A crónica deste fim-de-semana, A debt to history? honra essa tradição. Em
trajetória descendente para um contraponto crucial entre dois eventos chave
para o futuro europeu, a eventual decisão do BCE de avançar para um vasto e
potente processo de quantitative easing
para combater as ameaças deflacionárias e as eleições gregas, Gillian Tett
recorda a sua presença numa conferência de alto nível de governadores de bancos
centrais, realizada em junho de 2014 na aprazível Lucerna (Suiça). Poderia ser
uma conferência como tantas outras, mas não foi. E para isso contribuiu
decisivamente o orador principal, Benjamin Friedman. A vida tem destas coisas.
Benjamin Friedman é autor de uma das obras fulcrais na minha formação em termos
de teoria do crescimento económico, The Moral
Consequences of Economic Growth (Kpoft, 2005).

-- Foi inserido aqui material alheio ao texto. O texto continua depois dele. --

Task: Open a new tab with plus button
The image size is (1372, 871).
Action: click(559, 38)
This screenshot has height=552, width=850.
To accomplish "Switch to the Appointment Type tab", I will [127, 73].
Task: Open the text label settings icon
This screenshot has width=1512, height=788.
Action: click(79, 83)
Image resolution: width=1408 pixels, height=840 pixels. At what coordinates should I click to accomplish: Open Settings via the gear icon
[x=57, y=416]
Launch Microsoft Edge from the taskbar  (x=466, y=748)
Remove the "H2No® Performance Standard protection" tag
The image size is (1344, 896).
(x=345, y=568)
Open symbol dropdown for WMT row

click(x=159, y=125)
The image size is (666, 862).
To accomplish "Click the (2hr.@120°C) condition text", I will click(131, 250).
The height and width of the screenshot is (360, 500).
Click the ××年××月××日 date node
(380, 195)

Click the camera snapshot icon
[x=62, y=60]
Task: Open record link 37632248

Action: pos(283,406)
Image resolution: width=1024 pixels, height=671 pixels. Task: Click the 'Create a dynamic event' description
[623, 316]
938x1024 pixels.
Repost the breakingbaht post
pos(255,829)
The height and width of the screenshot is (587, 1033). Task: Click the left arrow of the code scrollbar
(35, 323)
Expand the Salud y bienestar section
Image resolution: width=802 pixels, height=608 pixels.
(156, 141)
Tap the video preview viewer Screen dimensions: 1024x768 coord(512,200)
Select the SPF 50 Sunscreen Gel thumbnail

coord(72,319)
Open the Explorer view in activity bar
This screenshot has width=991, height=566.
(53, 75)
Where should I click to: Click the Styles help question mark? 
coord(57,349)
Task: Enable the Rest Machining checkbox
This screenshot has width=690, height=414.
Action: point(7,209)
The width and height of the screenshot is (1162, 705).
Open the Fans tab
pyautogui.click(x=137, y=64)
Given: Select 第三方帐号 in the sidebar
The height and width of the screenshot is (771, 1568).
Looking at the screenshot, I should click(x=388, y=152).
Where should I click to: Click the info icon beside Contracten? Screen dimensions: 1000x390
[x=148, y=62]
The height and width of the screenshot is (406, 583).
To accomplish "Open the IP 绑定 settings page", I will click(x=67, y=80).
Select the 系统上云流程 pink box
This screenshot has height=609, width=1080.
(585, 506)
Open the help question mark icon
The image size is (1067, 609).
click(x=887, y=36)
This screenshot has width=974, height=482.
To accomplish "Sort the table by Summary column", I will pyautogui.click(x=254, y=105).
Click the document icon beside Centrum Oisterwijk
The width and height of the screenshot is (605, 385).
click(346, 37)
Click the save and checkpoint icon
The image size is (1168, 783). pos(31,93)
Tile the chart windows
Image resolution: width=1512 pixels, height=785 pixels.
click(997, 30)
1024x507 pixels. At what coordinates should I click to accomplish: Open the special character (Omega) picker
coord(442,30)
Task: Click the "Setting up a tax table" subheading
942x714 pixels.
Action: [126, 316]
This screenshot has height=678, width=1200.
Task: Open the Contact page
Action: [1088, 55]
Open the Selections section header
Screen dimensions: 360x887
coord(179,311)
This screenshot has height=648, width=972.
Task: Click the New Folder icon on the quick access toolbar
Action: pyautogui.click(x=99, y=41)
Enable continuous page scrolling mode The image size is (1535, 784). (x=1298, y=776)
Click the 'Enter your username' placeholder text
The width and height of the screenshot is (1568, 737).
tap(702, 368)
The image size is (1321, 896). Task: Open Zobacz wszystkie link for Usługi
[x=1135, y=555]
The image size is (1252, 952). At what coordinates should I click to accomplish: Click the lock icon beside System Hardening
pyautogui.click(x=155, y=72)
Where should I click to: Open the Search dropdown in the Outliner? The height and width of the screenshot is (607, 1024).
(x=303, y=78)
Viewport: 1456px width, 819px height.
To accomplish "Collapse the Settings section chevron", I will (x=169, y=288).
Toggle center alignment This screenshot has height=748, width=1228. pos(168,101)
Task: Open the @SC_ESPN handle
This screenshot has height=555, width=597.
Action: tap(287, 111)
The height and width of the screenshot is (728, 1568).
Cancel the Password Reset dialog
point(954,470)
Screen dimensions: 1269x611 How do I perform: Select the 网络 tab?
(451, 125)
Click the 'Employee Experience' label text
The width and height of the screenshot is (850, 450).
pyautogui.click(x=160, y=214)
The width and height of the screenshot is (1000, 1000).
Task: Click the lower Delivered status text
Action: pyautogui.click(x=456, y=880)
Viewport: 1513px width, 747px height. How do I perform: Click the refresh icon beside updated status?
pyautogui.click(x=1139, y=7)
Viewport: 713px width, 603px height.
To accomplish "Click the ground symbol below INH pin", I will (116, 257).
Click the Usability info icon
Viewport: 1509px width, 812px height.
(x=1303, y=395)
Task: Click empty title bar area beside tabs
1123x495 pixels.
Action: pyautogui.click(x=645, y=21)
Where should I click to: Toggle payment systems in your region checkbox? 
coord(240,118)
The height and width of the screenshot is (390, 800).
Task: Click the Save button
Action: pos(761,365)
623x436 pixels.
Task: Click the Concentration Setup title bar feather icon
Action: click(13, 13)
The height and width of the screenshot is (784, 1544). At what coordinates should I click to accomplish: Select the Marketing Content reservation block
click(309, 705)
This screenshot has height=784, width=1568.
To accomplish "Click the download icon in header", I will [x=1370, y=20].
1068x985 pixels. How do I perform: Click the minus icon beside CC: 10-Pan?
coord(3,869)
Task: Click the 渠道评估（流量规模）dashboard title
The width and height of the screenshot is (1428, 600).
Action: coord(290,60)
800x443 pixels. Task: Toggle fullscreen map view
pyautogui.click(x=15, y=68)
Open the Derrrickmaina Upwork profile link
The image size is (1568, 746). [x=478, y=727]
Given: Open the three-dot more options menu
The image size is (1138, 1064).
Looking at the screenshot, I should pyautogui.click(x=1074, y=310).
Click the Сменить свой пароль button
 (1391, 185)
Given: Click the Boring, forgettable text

A obra de Friedman alerta-nos para uma perspetiva
que vai muito para além das vantagens que a melhoria sustentada do bem-estar
material proporcionada pelo crescimento económico veicula para a sociedade. Ele
anota e bem que, regra geral, o crescimento económico sustentado (em cujo âmbito
se integram também as conquistas proporcionadas pela dinâmica social associada)
trouxe consigo dimensões como a abertura de oportunidades, a tolerância, a
mobilidade económica e social, justiça e democracia. Precocemente, Benjamin
Friedman anotou também que a estagnação desse crescimento ou a sua interrupção continuada
podem comprometer tais conquistas. Curiosamente, o autor associa também precocemente
as consequências da desigualdade a uma estagnação do crescimento, do ponto de
vista das suas consequências morais. Bradford DeLong tem uma excelente revisão da obra.
Na sua qualidade de historiador económico,
Benjamin Friedman surpreendeu os circunspectos participantes na conferência de
Lucerna com o peso da história trazendo para o centro da sua alocução as
sucessivas reestruturações de dívida alemã (1924, 1929, 1932 e 1953) na sequência
das duas guerras mundiais, aliás com fortíssima presença do pensamento de
Keynes no convencimento dos seus colegas diplomatas de que a reestruturação da
dívida alemã era fundamental para assegurar o relançamento económico mundial. Gillian
Tett refere o silêncio sepulcral que a alocução de Friedman provocou em tão
distinta audiência, sem que o conferencista tenha usado uma vez que fosse o
nome da Grécia. Os argumentos morais que os alemães invocam em regra para
afastar liminarmente os cenários de reestruturação da dívida dos mais
endividados não têm respaldo histórico. Em situação de derrotada e depois de
ter infligido danos consideráveis às sociedades com quem beligerou, a Alemanha
contou com uma moral da época que se soprepôs à invocação do risco moral que
faz parte do credo que repele qualquer hipótese de reestruturação da dívida. Como
sabemos o risco moral é a tentação a que qualquer endividado que beneficia de
reestruturação da dívida pode não resistir de continuar a endividar-se
alegremente e sem alteração de comportamentos.